*** Data supplied ***
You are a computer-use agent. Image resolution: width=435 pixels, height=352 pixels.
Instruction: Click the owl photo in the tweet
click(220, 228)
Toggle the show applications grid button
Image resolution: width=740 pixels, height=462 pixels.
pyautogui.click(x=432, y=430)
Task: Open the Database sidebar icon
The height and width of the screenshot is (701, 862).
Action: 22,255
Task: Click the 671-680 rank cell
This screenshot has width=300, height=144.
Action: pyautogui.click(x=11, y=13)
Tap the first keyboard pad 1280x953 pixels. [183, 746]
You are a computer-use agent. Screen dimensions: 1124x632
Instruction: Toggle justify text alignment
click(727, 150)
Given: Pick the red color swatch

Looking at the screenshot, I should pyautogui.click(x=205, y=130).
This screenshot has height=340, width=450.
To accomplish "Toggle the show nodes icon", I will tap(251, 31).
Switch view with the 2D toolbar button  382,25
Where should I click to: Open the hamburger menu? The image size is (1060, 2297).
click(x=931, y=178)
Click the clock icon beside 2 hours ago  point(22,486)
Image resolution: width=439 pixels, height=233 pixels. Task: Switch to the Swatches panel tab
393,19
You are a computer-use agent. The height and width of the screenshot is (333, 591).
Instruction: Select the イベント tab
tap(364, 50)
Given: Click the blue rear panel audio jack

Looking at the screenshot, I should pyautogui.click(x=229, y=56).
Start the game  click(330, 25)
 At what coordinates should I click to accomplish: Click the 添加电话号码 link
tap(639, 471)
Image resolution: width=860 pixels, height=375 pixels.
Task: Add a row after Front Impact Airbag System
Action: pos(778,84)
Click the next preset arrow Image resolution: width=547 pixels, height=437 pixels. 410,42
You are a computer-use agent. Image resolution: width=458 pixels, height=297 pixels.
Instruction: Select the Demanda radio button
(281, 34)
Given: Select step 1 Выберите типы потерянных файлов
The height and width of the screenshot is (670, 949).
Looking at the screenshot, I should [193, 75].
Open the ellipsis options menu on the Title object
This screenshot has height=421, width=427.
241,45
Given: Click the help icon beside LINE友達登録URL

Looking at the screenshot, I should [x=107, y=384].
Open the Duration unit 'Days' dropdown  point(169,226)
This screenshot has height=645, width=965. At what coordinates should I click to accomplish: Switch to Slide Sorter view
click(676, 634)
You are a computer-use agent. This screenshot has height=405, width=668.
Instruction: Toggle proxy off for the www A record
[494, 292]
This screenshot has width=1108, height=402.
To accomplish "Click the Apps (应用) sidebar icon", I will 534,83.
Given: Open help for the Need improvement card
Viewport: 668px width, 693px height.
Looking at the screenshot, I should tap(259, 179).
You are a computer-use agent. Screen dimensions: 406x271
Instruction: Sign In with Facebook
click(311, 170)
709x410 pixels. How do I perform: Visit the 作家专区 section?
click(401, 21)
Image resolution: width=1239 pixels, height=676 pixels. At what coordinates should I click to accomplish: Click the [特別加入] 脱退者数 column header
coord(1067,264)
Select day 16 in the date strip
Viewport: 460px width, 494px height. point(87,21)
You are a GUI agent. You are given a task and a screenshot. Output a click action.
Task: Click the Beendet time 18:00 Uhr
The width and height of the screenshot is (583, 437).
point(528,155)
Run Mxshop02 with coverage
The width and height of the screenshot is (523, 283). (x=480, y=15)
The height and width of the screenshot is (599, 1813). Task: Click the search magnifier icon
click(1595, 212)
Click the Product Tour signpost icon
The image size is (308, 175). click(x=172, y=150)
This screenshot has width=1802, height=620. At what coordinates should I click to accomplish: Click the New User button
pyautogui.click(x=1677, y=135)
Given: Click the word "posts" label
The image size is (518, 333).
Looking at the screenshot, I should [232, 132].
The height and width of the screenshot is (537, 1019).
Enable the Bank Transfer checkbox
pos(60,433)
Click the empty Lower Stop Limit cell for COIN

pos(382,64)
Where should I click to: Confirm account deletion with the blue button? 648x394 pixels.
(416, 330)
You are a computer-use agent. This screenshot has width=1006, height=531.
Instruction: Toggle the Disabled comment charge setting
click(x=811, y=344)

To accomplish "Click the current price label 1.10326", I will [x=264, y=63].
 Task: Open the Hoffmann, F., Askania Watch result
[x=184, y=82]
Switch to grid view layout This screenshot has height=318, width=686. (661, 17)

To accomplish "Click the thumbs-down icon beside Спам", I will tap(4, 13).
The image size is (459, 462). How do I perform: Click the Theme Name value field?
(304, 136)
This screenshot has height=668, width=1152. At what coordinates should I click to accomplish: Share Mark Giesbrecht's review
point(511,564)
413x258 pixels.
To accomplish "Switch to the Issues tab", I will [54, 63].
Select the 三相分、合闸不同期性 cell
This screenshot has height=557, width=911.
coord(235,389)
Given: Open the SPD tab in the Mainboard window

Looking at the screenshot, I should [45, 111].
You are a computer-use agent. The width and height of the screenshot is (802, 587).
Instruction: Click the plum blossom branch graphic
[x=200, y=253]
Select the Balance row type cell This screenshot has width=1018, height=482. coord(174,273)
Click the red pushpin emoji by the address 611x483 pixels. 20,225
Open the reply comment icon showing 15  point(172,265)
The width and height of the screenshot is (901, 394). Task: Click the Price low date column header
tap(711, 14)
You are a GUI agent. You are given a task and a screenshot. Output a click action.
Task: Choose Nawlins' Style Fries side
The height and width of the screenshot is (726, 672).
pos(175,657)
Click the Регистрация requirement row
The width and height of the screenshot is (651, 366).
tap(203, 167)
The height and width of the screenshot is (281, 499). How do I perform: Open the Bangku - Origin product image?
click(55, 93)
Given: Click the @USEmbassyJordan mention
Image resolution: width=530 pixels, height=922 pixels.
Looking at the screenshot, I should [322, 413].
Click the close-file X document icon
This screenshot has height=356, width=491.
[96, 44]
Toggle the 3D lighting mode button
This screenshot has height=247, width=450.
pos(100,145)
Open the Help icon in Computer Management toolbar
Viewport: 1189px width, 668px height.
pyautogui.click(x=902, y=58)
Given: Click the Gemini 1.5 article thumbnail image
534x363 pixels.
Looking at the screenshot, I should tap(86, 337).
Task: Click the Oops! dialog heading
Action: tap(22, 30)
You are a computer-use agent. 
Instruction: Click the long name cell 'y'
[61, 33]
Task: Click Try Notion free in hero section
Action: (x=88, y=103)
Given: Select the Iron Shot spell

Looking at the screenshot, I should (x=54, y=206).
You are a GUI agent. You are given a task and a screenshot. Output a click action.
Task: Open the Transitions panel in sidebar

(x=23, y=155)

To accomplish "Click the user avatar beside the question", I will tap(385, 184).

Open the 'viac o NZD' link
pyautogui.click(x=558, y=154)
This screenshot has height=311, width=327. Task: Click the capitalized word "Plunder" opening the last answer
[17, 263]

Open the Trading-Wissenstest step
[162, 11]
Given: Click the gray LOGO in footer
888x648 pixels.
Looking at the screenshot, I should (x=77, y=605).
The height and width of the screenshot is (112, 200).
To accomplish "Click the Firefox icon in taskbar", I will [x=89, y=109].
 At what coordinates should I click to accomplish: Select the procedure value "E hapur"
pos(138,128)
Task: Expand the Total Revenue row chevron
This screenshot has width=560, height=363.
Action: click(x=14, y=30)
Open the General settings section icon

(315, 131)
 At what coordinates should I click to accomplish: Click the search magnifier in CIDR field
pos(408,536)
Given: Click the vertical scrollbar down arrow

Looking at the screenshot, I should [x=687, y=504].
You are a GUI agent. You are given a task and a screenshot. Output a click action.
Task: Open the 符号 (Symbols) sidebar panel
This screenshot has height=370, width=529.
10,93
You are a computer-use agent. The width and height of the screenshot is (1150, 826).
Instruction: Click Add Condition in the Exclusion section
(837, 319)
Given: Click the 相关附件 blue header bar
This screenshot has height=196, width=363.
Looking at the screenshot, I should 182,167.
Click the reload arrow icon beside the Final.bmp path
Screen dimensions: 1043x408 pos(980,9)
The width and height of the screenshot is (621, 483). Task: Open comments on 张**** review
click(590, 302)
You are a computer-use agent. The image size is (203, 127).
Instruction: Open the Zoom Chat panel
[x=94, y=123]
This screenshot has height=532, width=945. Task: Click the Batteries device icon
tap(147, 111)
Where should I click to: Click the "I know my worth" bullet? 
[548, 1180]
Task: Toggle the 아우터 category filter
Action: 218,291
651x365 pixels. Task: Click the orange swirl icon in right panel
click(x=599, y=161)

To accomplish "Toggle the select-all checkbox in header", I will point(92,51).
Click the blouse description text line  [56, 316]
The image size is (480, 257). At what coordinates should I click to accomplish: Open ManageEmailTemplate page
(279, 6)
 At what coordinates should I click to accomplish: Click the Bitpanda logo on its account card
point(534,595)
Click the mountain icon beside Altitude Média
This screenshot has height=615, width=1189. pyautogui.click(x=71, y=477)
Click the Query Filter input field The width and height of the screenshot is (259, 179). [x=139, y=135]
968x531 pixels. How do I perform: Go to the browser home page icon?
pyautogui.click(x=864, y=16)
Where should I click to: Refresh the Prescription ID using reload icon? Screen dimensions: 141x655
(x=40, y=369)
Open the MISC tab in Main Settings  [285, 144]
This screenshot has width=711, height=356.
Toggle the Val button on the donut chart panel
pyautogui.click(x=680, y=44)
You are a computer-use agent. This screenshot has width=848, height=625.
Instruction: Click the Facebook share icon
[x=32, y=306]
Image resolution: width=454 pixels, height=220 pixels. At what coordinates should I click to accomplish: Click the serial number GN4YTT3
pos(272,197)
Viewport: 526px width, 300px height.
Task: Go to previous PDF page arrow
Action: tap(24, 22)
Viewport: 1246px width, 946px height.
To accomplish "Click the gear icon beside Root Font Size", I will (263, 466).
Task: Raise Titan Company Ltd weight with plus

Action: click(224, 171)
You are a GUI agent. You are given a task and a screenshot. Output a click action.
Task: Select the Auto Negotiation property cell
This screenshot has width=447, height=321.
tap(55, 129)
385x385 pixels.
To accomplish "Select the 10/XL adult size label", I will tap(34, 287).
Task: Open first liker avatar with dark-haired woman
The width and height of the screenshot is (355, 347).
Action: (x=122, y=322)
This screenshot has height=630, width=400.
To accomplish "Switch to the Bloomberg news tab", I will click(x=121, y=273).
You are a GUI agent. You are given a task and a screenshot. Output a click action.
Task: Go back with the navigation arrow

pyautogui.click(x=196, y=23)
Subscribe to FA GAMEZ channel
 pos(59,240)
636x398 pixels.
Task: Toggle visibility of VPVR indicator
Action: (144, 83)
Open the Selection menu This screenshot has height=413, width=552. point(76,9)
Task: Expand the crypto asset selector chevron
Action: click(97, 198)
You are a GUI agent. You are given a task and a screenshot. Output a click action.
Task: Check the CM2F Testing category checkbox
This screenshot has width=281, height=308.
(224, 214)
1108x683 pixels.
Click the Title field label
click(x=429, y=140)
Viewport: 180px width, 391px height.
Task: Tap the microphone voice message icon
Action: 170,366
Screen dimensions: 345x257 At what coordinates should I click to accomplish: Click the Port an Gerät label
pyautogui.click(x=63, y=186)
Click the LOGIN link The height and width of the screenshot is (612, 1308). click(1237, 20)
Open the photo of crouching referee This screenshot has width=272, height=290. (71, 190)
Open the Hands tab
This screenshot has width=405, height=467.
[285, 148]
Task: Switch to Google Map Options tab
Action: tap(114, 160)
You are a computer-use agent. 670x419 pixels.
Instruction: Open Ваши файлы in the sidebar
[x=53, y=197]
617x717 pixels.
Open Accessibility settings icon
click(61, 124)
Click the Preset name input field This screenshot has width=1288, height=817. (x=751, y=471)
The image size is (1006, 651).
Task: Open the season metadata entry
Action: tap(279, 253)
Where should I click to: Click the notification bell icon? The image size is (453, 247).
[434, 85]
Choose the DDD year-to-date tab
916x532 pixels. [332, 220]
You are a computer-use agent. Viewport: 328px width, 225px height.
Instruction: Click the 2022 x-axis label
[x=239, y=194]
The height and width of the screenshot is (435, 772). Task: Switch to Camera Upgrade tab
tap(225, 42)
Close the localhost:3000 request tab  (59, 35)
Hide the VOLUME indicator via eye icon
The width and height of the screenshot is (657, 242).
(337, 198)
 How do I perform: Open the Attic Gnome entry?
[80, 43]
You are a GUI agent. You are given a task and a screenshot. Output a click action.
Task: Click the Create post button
***
- _Task item_: Go through the entries. Report every line that contains the word "first".

- _Output below_:
Tap the first keyboard pad 1280x953 pixels. [183, 746]
Task: Open first liker avatar with dark-haired woman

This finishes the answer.